[Saved data entries]
———

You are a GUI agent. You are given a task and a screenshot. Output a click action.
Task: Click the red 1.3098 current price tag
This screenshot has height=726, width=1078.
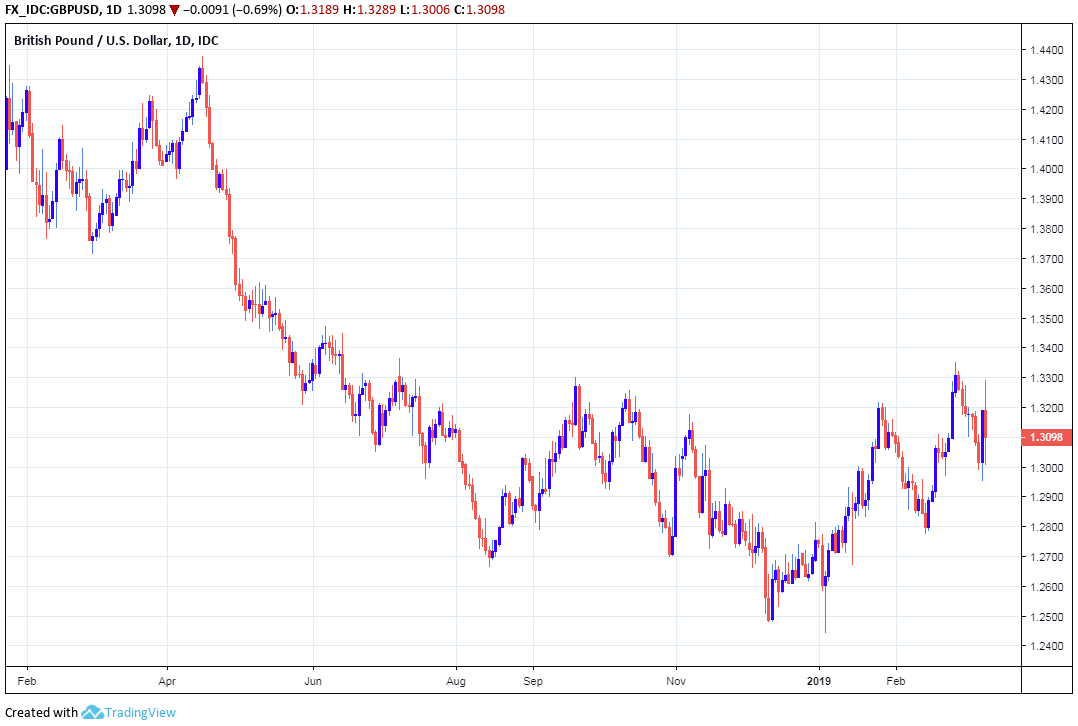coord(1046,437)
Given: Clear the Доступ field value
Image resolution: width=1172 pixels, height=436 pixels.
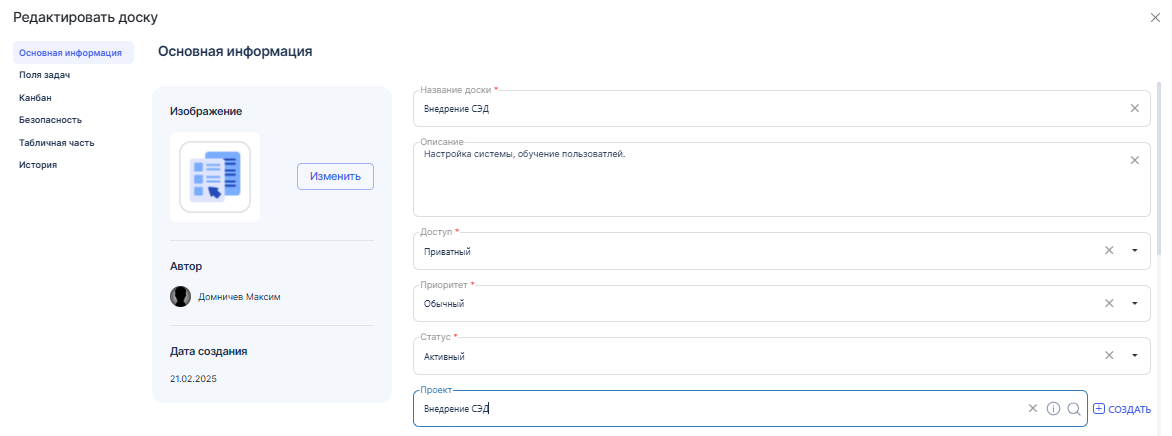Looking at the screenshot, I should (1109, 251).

———

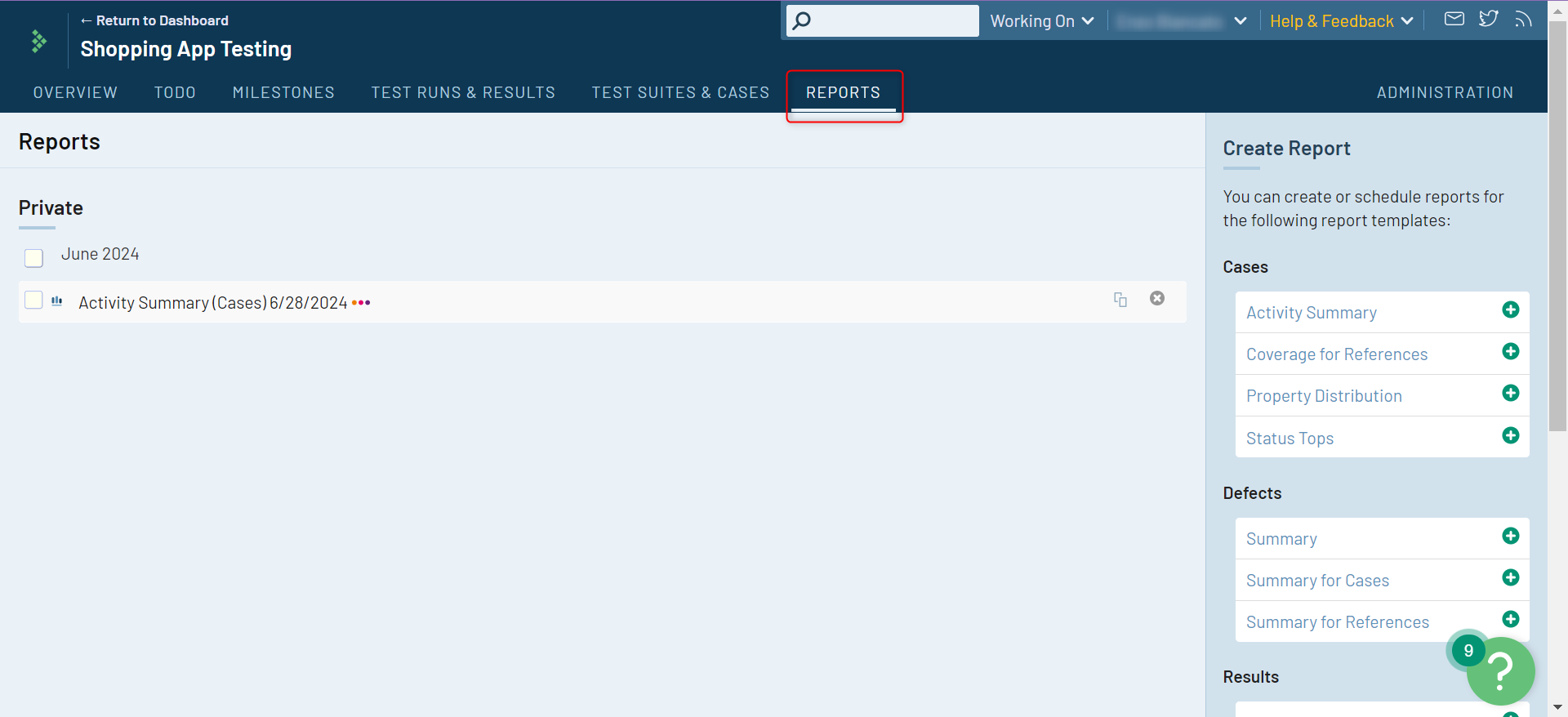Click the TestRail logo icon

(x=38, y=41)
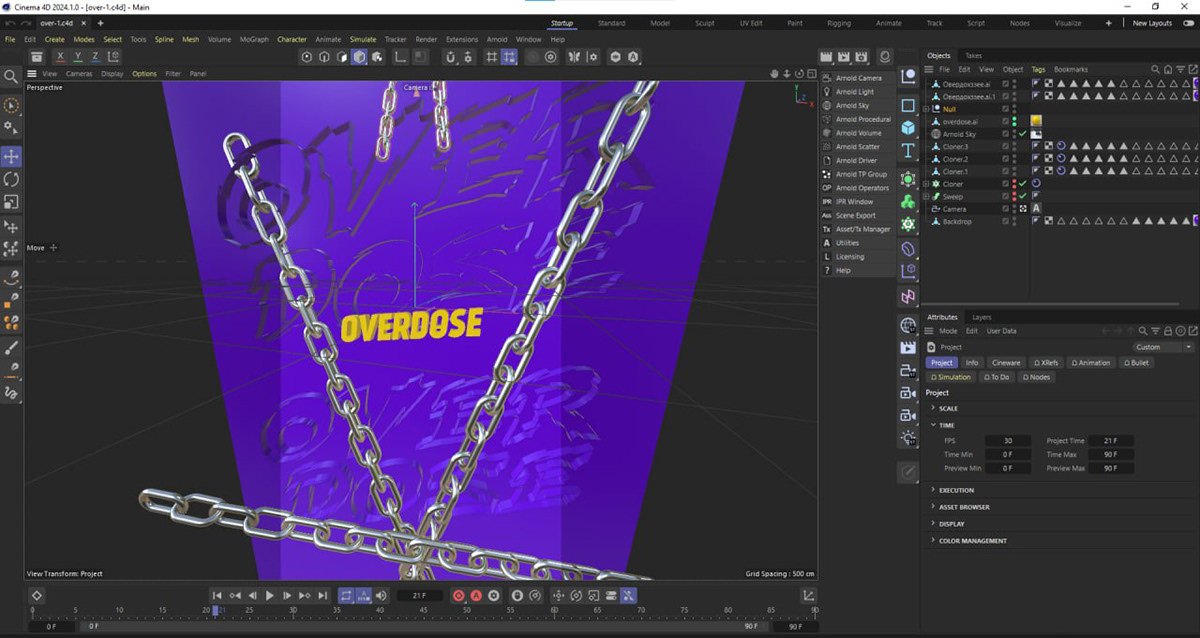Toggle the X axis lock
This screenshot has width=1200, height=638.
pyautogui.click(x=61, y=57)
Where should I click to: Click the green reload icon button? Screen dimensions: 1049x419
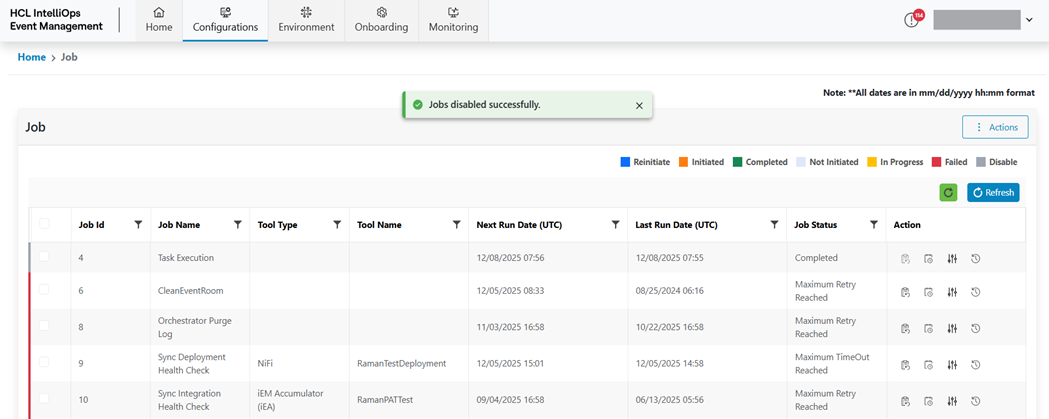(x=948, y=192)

———

Starting at the line containing "You are a GUI" and finishing at the line containing "Given: Clear the Доступ field value", return those lines exactly as they appear above, without the pictures.

You are a GUI agent. You are given a task and a screenshot. Output a click action.
Task: Click the red 1.3098 current price tag
This screenshot has height=726, width=1078.
coord(1046,437)
Given: Clear the Доступ field value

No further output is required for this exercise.